Language Model

The language model is an agent which trains an RNN on a language modeling task. It is adapted from the language model featured in Pytorch’s examples repo here.

Basic Examples

Train a language model with embedding size 128 and sequence length 30 on the Persona-Chat task.

python examples/train_model.py -m language_model -t personachat -esz 128 -sl 30 -mf /tmp/LM_personachat_test.mdl

After training, load and evaluate that model on the Persona-Chat test set.

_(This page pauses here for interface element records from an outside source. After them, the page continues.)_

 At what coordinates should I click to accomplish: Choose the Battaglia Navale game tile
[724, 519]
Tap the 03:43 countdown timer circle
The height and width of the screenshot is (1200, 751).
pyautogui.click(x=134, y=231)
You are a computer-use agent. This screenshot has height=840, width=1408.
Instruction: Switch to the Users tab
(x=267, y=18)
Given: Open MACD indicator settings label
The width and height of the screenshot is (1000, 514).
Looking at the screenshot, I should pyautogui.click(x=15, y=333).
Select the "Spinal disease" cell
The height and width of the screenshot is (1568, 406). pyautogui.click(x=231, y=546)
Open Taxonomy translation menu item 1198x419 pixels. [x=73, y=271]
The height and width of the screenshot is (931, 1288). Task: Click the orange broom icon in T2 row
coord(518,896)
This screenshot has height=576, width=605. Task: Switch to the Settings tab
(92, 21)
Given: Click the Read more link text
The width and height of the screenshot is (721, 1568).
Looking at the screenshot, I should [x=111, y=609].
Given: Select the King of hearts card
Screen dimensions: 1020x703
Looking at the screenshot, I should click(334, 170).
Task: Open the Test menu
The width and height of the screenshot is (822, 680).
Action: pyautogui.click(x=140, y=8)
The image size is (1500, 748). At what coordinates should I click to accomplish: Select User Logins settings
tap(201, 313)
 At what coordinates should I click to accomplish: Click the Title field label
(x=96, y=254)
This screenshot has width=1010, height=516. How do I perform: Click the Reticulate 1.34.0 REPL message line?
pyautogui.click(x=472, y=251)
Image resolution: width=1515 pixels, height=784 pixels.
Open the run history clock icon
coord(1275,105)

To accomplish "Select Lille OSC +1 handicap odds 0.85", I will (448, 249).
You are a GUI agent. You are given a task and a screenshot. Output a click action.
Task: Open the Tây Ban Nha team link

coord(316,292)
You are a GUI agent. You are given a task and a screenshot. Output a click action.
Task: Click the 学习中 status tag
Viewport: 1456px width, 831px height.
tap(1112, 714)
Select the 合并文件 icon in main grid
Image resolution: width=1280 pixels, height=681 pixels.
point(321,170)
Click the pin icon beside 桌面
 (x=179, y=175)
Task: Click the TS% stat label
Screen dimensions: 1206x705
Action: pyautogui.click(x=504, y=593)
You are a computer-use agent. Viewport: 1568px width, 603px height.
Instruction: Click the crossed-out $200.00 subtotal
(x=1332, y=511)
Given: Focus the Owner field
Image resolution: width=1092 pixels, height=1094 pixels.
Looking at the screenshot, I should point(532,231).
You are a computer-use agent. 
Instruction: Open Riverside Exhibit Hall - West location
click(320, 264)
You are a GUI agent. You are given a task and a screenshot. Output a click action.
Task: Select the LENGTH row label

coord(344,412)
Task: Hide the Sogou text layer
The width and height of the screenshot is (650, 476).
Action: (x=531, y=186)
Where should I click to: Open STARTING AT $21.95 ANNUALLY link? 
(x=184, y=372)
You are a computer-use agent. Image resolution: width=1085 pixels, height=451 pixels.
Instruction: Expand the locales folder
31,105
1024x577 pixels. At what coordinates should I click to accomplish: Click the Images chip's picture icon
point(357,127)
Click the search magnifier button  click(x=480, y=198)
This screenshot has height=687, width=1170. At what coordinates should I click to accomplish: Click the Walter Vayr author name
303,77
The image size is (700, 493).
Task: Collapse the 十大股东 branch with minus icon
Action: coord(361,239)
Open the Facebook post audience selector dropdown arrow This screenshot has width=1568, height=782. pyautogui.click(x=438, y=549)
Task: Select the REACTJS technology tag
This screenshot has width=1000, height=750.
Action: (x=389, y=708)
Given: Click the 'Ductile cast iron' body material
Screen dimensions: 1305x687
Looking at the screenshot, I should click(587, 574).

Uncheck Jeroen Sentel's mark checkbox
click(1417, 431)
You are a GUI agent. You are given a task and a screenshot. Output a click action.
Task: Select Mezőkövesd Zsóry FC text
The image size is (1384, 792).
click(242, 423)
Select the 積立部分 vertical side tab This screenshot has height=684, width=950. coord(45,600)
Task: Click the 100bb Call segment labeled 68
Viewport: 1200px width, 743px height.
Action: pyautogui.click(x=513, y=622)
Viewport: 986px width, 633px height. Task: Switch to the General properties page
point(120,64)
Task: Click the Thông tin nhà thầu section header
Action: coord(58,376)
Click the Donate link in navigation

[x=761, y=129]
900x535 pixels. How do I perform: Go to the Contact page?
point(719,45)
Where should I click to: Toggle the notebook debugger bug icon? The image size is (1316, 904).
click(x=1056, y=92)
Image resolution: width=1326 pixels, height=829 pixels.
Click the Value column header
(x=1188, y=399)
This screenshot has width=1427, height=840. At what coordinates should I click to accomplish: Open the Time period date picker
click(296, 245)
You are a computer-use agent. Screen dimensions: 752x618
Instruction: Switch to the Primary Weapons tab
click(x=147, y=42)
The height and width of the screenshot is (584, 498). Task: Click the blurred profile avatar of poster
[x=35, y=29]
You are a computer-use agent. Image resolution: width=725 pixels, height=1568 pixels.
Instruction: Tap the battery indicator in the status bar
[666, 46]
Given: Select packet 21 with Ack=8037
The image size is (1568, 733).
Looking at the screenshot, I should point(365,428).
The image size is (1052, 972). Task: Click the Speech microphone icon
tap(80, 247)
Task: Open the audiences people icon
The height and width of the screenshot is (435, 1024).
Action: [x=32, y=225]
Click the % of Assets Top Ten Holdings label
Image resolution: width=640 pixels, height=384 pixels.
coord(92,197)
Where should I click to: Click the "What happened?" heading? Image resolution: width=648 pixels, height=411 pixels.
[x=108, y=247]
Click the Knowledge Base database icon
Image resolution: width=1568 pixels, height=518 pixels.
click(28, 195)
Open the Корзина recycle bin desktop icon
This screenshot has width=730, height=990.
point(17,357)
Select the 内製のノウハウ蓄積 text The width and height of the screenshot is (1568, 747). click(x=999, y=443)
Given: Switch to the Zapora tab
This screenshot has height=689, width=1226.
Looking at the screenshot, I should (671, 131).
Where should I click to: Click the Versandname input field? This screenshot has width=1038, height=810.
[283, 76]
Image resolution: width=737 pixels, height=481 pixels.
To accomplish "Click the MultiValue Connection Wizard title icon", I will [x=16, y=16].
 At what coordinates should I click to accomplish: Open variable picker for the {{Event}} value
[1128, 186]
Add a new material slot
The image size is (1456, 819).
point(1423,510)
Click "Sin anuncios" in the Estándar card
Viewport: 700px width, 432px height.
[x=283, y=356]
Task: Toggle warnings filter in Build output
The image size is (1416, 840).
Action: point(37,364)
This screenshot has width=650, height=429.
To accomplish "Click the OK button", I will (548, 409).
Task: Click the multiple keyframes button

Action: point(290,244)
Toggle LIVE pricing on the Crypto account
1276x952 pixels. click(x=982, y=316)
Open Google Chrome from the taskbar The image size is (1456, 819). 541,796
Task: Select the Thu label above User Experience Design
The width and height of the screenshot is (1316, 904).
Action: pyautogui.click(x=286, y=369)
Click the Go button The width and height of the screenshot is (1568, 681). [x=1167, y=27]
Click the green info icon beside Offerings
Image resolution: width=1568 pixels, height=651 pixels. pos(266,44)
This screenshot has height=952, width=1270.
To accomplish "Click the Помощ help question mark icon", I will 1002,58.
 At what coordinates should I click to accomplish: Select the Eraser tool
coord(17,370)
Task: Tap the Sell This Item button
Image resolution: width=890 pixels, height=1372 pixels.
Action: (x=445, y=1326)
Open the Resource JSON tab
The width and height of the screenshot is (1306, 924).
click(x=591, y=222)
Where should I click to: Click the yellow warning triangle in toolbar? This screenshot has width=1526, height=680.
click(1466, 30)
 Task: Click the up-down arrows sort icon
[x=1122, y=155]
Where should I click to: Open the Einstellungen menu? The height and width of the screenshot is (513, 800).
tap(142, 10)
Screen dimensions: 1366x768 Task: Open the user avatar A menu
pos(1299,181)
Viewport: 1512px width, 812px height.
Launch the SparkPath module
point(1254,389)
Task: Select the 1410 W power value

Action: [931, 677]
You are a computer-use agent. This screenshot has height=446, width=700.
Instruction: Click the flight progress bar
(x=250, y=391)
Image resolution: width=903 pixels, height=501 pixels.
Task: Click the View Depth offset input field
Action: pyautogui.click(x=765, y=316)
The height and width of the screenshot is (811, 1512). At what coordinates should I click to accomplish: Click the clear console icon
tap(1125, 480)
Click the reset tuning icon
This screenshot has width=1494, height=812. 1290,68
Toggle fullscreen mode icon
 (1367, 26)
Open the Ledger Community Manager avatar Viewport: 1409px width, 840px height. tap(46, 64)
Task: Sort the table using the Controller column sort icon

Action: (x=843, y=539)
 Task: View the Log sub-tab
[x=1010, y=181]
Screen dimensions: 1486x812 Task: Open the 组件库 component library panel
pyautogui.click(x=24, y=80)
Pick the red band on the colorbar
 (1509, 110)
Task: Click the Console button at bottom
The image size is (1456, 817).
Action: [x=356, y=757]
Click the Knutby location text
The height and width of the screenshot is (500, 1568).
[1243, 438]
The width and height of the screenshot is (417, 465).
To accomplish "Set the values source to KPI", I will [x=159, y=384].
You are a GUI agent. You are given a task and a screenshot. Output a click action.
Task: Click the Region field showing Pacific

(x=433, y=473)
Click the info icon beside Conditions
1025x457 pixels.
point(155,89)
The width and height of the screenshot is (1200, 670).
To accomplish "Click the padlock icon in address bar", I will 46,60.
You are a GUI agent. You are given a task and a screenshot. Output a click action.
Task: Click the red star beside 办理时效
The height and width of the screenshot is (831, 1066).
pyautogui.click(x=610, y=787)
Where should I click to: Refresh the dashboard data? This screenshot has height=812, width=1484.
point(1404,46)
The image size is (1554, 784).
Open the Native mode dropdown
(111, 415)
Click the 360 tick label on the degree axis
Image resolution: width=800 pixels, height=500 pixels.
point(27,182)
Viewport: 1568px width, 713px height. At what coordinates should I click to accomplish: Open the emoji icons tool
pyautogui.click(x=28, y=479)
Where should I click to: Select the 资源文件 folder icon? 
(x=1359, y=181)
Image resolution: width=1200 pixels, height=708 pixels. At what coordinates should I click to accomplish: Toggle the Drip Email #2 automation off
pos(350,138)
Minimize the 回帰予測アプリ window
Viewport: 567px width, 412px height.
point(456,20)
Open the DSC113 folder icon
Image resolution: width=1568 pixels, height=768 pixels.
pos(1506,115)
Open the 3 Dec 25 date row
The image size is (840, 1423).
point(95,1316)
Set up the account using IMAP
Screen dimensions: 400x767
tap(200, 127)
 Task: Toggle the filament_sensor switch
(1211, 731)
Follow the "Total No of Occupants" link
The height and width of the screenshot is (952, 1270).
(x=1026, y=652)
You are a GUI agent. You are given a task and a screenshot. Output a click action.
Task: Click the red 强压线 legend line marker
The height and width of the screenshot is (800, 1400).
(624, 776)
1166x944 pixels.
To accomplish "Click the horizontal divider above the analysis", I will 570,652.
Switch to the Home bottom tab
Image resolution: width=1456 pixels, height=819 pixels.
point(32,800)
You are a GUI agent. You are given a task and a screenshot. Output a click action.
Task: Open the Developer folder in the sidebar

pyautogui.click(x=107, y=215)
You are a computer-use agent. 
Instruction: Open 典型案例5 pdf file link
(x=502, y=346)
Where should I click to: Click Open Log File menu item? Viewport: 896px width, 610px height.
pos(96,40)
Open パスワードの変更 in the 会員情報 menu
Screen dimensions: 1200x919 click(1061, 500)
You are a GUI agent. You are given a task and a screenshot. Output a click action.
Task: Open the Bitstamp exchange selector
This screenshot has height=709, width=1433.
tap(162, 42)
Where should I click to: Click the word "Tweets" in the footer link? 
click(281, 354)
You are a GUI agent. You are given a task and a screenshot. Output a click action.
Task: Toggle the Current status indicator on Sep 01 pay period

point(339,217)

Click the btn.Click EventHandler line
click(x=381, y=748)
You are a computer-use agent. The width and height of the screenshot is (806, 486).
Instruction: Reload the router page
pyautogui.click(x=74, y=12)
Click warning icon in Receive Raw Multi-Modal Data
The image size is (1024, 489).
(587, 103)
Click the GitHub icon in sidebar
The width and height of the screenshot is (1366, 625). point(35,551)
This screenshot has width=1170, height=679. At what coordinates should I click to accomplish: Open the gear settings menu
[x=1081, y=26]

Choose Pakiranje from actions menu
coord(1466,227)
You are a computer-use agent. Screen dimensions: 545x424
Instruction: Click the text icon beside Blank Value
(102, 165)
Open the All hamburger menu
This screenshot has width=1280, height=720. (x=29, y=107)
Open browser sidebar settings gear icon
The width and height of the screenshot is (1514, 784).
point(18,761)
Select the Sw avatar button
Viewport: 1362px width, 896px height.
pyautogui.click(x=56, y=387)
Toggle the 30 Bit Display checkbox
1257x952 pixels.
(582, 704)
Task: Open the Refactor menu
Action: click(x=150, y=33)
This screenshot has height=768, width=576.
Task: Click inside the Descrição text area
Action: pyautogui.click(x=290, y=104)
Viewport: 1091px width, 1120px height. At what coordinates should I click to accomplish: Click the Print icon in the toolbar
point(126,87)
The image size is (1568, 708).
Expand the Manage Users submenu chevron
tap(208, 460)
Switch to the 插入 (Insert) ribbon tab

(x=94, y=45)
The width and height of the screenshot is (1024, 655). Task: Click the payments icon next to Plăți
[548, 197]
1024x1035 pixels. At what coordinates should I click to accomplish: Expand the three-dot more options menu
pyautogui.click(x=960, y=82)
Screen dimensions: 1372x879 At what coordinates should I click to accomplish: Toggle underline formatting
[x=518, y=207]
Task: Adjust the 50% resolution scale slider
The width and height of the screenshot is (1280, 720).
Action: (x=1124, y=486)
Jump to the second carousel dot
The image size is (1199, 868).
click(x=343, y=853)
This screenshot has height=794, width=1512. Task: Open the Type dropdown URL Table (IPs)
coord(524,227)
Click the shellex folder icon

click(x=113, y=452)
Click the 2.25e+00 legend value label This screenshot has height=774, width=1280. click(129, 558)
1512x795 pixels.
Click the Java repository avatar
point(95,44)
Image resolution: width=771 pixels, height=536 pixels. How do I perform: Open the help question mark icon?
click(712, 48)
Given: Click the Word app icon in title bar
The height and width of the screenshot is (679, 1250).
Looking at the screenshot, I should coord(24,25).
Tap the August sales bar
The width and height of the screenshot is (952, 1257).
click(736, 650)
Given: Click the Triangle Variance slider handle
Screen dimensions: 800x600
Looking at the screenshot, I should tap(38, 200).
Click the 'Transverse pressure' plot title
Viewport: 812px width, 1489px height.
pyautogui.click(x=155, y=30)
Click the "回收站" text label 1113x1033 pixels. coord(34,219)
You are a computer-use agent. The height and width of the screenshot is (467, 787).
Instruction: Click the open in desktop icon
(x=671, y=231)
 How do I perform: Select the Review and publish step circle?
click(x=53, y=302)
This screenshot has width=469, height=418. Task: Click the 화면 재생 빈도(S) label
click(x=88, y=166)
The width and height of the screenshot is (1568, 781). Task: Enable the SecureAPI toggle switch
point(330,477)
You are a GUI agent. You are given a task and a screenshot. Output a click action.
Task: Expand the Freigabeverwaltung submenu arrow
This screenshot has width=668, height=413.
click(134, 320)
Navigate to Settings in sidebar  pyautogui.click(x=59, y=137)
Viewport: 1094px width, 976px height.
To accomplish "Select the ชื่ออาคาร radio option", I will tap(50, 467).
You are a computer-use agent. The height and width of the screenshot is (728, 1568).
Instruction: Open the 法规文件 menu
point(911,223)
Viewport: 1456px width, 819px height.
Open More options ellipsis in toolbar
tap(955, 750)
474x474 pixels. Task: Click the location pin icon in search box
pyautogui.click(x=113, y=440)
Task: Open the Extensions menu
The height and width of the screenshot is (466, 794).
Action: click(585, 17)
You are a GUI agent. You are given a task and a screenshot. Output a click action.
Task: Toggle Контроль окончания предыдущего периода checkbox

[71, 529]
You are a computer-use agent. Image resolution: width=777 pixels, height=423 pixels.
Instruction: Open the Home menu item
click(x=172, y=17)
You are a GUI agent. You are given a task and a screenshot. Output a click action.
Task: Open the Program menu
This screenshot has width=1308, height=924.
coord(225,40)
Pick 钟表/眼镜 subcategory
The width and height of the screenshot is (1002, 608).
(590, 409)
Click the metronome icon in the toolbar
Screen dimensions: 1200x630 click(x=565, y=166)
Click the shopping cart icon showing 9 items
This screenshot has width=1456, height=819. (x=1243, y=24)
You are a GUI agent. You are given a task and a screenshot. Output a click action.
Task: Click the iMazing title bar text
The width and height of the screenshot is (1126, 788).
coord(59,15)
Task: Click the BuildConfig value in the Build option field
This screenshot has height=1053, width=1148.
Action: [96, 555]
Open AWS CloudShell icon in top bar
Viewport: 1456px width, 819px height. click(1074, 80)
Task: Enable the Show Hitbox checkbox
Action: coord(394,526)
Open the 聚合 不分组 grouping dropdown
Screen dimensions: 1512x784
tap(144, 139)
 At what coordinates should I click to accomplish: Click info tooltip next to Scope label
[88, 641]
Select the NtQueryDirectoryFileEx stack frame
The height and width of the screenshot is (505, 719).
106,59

python examples/eval_model.py -m language_model -t personachat -mf /tmp/LM_personachat_test.mdl -dt test

DictionaryAgent Options

BPEHelper Arguments

--bpe-vocab

Path to pre-trained tokenizer vocab

--bpe-merge

Path to pre-trained tokenizer merge

LanguageModelAgent Options

Language Model Arguments

--init-model

Load dict/features/weights/opts from this file

-hs, --hiddensize

Size of the hidden layers

Default: 200.

-esz, --embeddingsize

Size of the token embeddings

Default: 200.

-nl, --numlayers

Number of hidden layers

Default: 2.

-dr, --dropout

Dropout rate

Default: 0.2.

-clip, --gradient-clip

Gradient clipping

Default: 0.25.

--no-cuda

Disable GPUs even if available

Default: False.

-rnn, --rnn-class

Type of recurrent net (RNN_TANH, RNN_RELU, LSTM, GRU)

Default: LSTM.

-sl, --seq-len

Sequence length

Default: 35.

-tied, --emb-tied

Tie the word embedding and softmax weights

Default: False.

-seed, --random-seed

Random seed

Default: 1111.

--gpu

Which GPU device to use

Default: -1.

-tr, --truncate-pred

Truncate predictions

Default: 50.

-rf, --report-freq

Report frequency of prediction during eval

Default: 0.1.

-pt, --person-tokens

Append person1 and person2 tokens to text

Default: True.

-lr, --learningrate

Initial learning rate

Default: 20.

-lrf, --lr-factor

Mutliply learning rate by this factor when the validation loss does not decrease

Default: 1.0.

-lrp, --lr-patience

Wait before decreasing learning rate

Default: 10.

-lrm, --lr-minimum

Minimum learning rate

Default: 0.1.

-sm, --sampling-mode

Sample when generating tokens instead of taking the max and do not produce UNK token (when bs=1)

Default: False.

BPEHelper Arguments

--bpe-vocab

Path to pre-trained tokenizer vocab

--bpe-merge

Path to pre-trained tokenizer merge